Developing Teachers as Leaders: Gradual Release of Control
Posted April 10, 2013 by Terry Wilhelm
In recent posts, we have explored the rationale and benefits for principals to share leadership with teachers, discussed the difference between sharing leadership and delegation, and examined staff meetings as a beginning place for teachers to step onstage.
It is now time to approach a thorny issue: a principal’s willingness to give up some degree of control. This is not to be taken lightly. In my experience, some principals are simply unwilling or unable to make even beginning steps toward sharing leadership because it means relinquishing some degree of control. Could this be true of you?
How willing are you to share leadership?
Here are some questions for principals to consider:
- Do I worry that teachers may not be able to perform a particular leadership function as well as I can?
- If that turns out to be true, in spite of my personal attention to developing their skills, what is the worst that could happen?
- Do I worry that teachers – or a teacher – might perform a particular leadership function better than I do?
- If that turns out to be the case, what will people say? Will it be a poor reflection on me (could my job be in danger), or will people applaud my decision to develop teacher leadership because it complements my own?
- Am I uncomfortable with the possibility that my teacher leaders will challenge decisions I would make differently if they were not involved?
A tiered approach for decisions about decision-making
If the third area is troublesome, a helpful “tiered” approach will help clarify for teachers how and when their input will be used:
- Level one decisions: I will make the decision with no teacher input.
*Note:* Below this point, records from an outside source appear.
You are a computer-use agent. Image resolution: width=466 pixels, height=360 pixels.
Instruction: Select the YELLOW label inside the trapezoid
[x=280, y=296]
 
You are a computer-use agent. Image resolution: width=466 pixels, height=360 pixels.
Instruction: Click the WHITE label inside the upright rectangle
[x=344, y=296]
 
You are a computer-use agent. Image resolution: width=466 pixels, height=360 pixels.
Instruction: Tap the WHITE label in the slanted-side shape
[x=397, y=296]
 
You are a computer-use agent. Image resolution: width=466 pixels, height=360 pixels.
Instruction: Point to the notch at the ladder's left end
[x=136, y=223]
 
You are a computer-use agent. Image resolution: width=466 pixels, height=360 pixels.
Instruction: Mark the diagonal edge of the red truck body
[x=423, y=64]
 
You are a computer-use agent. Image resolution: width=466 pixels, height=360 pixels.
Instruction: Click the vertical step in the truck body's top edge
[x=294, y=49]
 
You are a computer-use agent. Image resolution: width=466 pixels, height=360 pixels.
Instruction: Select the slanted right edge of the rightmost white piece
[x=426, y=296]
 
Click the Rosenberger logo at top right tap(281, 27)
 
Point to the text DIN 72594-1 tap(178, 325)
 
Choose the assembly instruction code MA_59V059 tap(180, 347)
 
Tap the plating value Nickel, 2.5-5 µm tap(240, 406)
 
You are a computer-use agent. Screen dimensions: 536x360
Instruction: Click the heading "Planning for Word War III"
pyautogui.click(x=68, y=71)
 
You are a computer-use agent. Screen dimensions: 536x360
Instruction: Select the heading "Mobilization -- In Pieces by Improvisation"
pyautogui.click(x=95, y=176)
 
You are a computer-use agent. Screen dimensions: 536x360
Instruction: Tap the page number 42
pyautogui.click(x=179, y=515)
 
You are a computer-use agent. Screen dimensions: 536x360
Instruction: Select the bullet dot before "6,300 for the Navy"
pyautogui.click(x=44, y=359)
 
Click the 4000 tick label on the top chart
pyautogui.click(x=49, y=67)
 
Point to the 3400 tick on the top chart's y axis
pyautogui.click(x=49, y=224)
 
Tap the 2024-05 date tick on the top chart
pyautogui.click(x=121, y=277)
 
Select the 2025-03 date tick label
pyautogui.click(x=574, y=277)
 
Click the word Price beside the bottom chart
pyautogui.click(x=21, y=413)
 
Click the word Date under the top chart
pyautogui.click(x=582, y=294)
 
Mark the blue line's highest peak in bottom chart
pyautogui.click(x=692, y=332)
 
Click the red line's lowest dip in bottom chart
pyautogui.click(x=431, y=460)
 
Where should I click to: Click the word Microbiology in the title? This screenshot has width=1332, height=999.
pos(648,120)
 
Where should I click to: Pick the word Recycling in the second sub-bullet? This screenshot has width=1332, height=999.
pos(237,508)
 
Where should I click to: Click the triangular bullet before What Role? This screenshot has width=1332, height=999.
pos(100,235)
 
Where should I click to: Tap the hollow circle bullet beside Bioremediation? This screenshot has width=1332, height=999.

Concerns in this category include school safety/security and personnel and student issues that require confidentiality. Many of the myriad decisions a principal makes in a given day are not important enough to bother busy teachers with.
- Level two decisions: I will solicit teacher input but I will still make the decision.
- Level three decisions: We will make the decision together, and I do not have a strong stake in having the outcome go a particular way.
- Level four decisions: I will put the decision on the table for discussion and the team will make it.
Using these levels and being fully transparent about them up front will help you avoid the temptation to take the disastrous action of reversing a team decision — disastrous because of the principal’s loss of credibility with the teachers on the team.
What levels of decisions should include teachers as decision makers?
Among the kinds of decisions that should fall into levels three and four are those that involve teacher collaboration, curriculum, instruction, and assessment, and many involving school-wide climate and discipline.
Shared leadership is not abdication
It is crucial to understand that sharing leadership is not abdication. Even when the principal decides to put an issue on the table for a team decision (level four), his/her influence is still important, and the team will still want to know where s/he stands on the issue. Ultimately, the principal is still responsible for everything that happens in the school, and sharing leadership does not change this.
Benefits of shared leadership
Nothing moves a school ahead — with consistently improving outcomes for all students — faster or more powerfully than teacher ownership of the improvement initiatives. “Buy-in” is never a strong enough force to gain serious momentum. Many schools have numerous staff members who minimally “bought in” to past initiatives, but often this amounted to no more than lip service. By contrast, when the teacher leaders of a school take ownership, even the most outspoken naysayers lose power.